Assigned task: Once you have read the entries below, repeat all of them exactly.

Available records: Begin

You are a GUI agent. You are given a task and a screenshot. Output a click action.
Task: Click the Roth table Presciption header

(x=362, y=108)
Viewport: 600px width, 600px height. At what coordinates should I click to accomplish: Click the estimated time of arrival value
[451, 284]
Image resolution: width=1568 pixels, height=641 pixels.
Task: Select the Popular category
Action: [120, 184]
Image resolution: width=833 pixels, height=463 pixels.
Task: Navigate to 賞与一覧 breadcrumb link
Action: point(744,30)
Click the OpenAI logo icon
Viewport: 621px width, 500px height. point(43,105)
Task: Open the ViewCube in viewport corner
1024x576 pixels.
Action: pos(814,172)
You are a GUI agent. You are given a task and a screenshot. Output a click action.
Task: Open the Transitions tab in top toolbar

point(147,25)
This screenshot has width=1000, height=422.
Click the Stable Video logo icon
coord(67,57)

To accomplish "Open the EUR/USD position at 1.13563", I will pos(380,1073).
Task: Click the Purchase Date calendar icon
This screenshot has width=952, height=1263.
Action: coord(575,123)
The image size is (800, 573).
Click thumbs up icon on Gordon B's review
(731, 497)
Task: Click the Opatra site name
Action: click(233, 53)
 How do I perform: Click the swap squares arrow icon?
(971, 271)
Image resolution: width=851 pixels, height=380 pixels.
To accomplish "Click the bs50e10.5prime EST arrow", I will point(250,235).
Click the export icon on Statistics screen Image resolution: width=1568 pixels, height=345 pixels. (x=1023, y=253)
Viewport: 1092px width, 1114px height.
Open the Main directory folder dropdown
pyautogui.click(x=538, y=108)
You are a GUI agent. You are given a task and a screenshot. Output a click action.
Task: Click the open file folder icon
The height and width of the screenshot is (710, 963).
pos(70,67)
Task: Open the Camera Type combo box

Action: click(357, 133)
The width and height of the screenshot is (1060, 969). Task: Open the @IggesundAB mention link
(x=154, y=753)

Available records: End

Written response:
You are a GUI agent. You are given a task and a screenshot. Output a click action.
Task: Click the Roth table Presciption header

(x=362, y=108)
Viewport: 600px width, 600px height. At what coordinates should I click to accomplish: Click the estimated time of arrival value
[451, 284]
Image resolution: width=1568 pixels, height=641 pixels.
Task: Select the Popular category
Action: [120, 184]
Image resolution: width=833 pixels, height=463 pixels.
Task: Navigate to 賞与一覧 breadcrumb link
Action: point(744,30)
Click the OpenAI logo icon
Viewport: 621px width, 500px height. point(43,105)
Task: Open the ViewCube in viewport corner
1024x576 pixels.
Action: pos(814,172)
You are a GUI agent. You are given a task and a screenshot. Output a click action.
Task: Open the Transitions tab in top toolbar

point(147,25)
This screenshot has width=1000, height=422.
Click the Stable Video logo icon
coord(67,57)

To accomplish "Open the EUR/USD position at 1.13563", I will pos(380,1073).
Task: Click the Purchase Date calendar icon
This screenshot has width=952, height=1263.
Action: coord(575,123)
The image size is (800, 573).
Click thumbs up icon on Gordon B's review
(731, 497)
Task: Click the Opatra site name
Action: click(233, 53)
 How do I perform: Click the swap squares arrow icon?
(971, 271)
Image resolution: width=851 pixels, height=380 pixels.
To accomplish "Click the bs50e10.5prime EST arrow", I will point(250,235).
Click the export icon on Statistics screen Image resolution: width=1568 pixels, height=345 pixels. (x=1023, y=253)
Viewport: 1092px width, 1114px height.
Open the Main directory folder dropdown
pyautogui.click(x=538, y=108)
You are a GUI agent. You are given a task and a screenshot. Output a click action.
Task: Click the open file folder icon
The height and width of the screenshot is (710, 963).
pos(70,67)
Task: Open the Camera Type combo box

Action: click(357, 133)
The width and height of the screenshot is (1060, 969). Task: Open the @IggesundAB mention link
(x=154, y=753)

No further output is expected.